Born 1973, Beijing, China
Lives and works in Beijing

Li Songsong is a history painter. Pictures from magazines, film clips, photographs of historical events; all images from the public realm, form the source of his work. Li Songsong is an artist who records moments of recent Chinese history in a dispassionate manner that is countered by the way in which he manipulates the painted surface with a vigorous impasto of paint marks on aluminium panels. His paintings are constructed in rectangular sections with each part painted separately. By juxtaposing these segments, Li concentrates formally on parts of the painting rather than the whole. Li Songsong chooses historical scenes and events that range from the time of China’s revolutionary war to the founding of the People’s Republic of China, he has utilised photographs of historical moments during the Cultural Revolution and images, readily recognizable to the Chinese as icons of the seat of power, such as the Conference Assembly Room or the Dome of the Great Hall of the People in Beijing.

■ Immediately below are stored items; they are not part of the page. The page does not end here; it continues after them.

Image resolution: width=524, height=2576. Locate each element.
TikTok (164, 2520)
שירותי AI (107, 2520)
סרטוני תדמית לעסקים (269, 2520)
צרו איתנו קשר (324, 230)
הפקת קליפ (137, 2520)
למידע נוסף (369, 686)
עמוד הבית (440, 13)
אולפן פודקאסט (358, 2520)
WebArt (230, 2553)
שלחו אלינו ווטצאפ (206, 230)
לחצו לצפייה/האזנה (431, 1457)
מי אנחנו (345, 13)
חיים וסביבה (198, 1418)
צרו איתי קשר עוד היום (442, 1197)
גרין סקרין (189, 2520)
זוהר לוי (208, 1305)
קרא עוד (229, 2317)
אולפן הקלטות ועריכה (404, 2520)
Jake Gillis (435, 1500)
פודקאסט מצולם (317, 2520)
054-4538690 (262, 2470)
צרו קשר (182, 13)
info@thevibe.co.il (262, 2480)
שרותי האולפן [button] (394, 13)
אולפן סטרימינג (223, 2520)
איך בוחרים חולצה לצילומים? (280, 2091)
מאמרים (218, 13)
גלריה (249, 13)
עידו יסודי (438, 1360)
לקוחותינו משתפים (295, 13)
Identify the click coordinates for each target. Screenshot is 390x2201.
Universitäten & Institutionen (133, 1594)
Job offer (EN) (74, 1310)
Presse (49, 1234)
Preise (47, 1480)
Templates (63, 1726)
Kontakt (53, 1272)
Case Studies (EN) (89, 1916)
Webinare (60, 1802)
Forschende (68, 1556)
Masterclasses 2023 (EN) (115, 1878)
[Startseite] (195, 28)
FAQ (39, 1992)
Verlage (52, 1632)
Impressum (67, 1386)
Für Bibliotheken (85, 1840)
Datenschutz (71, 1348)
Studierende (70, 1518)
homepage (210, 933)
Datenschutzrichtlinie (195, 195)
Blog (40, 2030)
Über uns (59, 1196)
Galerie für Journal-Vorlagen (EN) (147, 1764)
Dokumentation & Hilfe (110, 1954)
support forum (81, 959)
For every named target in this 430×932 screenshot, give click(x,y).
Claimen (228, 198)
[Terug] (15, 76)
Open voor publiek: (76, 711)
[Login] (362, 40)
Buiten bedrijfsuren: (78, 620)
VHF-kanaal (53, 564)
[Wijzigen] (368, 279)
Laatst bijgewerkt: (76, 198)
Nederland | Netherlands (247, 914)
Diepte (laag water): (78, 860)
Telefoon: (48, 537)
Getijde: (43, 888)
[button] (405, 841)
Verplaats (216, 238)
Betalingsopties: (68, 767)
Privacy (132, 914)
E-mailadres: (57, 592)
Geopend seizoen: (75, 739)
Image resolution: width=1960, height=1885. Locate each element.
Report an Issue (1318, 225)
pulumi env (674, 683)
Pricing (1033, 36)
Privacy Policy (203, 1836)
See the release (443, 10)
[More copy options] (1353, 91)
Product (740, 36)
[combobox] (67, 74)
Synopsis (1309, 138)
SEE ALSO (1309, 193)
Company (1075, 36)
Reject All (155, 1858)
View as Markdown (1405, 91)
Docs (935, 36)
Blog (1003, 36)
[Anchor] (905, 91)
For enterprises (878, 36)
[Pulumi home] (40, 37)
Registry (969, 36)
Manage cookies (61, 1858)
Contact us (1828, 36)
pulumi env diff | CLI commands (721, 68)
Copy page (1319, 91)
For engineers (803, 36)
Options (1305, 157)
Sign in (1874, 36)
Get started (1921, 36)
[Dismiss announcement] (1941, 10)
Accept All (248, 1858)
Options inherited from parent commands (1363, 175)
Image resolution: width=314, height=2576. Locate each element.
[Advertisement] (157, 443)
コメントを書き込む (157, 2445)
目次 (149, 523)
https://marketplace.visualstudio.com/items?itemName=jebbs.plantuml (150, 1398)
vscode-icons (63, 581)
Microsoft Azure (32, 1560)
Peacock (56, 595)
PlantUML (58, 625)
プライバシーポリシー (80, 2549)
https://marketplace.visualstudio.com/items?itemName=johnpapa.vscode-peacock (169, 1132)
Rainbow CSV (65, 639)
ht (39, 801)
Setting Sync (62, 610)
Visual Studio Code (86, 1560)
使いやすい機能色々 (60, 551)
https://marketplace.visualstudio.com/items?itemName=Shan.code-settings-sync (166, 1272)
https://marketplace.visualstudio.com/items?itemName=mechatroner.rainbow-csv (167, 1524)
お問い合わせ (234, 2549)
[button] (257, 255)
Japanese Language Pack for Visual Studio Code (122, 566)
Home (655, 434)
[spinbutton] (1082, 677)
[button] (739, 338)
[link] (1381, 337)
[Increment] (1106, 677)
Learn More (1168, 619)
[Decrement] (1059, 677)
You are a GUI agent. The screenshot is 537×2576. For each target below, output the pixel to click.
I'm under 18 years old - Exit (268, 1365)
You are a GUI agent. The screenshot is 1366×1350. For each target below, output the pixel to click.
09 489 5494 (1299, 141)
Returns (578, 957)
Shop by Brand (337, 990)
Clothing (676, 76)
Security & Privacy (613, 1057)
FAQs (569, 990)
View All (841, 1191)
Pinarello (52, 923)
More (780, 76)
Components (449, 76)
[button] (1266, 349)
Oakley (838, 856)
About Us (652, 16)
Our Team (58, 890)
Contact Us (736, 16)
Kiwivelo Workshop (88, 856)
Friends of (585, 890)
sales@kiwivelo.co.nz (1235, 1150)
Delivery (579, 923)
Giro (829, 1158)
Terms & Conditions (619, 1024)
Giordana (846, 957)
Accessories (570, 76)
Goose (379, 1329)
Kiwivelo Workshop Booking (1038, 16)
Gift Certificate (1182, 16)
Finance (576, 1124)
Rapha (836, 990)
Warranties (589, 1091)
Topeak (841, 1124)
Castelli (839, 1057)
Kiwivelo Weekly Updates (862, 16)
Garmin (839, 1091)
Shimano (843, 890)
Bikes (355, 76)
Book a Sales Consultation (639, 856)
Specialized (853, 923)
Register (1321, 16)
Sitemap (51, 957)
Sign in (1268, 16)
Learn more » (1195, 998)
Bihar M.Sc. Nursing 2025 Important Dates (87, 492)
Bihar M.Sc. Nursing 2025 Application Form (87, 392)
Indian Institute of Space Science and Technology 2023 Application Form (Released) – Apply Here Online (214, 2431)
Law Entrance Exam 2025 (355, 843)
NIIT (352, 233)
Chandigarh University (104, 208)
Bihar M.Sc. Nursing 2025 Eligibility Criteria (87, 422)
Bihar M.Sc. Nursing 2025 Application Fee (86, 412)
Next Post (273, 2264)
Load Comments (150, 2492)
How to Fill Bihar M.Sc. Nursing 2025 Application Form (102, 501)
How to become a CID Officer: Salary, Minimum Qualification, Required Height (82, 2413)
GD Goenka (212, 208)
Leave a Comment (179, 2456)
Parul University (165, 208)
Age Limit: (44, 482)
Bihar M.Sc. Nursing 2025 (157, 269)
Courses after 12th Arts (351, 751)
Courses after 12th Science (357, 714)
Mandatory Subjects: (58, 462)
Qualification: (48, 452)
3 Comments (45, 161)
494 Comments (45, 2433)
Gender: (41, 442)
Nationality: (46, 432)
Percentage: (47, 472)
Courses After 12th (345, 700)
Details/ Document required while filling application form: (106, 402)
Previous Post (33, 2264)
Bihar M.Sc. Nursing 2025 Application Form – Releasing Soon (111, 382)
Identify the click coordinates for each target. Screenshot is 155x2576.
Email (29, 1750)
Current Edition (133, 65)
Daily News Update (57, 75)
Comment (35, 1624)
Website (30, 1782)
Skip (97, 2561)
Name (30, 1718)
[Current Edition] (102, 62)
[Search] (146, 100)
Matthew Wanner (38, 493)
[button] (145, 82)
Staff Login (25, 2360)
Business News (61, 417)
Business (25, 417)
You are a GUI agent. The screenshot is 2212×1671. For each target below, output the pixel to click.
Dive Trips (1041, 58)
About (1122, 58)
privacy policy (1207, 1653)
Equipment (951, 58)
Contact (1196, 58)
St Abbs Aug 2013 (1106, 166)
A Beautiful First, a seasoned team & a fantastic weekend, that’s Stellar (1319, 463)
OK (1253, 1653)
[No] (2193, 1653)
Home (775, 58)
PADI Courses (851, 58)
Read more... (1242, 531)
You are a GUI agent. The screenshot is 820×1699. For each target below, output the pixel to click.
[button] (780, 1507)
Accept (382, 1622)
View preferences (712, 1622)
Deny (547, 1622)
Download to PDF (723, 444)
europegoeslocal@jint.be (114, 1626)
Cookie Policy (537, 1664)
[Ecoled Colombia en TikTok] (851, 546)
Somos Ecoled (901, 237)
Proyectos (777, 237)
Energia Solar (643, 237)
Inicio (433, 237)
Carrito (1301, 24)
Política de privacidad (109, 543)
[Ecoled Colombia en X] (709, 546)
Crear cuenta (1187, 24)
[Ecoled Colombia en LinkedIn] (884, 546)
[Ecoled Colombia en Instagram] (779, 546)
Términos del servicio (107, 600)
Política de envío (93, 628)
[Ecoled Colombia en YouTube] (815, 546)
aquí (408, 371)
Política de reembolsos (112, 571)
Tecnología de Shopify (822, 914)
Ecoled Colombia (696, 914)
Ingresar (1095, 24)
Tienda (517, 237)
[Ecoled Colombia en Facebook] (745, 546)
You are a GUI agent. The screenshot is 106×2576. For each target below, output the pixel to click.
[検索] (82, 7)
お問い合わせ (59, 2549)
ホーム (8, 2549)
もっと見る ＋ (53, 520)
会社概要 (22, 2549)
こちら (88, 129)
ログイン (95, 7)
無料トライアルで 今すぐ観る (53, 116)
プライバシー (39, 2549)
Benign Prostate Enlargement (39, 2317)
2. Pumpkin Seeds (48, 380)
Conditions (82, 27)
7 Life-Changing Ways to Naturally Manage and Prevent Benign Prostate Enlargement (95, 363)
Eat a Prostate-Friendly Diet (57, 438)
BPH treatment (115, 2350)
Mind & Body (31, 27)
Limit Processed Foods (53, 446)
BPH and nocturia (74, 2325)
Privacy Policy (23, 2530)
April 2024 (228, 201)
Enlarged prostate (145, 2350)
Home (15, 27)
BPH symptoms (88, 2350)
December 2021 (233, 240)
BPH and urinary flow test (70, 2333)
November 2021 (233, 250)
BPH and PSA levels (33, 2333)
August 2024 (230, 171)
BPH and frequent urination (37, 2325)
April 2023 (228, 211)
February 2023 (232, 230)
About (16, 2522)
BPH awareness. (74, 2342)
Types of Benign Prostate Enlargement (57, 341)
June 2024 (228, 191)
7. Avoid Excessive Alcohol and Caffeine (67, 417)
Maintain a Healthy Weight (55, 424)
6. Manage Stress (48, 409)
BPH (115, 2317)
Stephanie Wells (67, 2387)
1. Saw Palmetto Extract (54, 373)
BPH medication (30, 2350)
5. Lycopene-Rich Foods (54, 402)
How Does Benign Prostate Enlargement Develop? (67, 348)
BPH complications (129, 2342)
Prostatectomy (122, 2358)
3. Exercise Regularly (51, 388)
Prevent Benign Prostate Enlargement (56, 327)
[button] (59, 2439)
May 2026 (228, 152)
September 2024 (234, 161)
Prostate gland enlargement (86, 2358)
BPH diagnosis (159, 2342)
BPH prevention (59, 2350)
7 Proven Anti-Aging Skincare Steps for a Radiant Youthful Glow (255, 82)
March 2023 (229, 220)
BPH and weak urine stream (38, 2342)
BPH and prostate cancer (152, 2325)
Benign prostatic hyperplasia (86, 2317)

Li Songsong’s approach to his subject matter is one of the dispassionate chronicler. He offers no particular point of view or overt critique of his subjects but rather, in the manner of an archivist, presents the viewer with an image that he has studied in detail before painting it. But, despite all attempts at objectivity, Li Songsong is concerned with the intrinsic humanity that underpins all the images he appropriates and the memories they have the potential to bring to mind in his audience.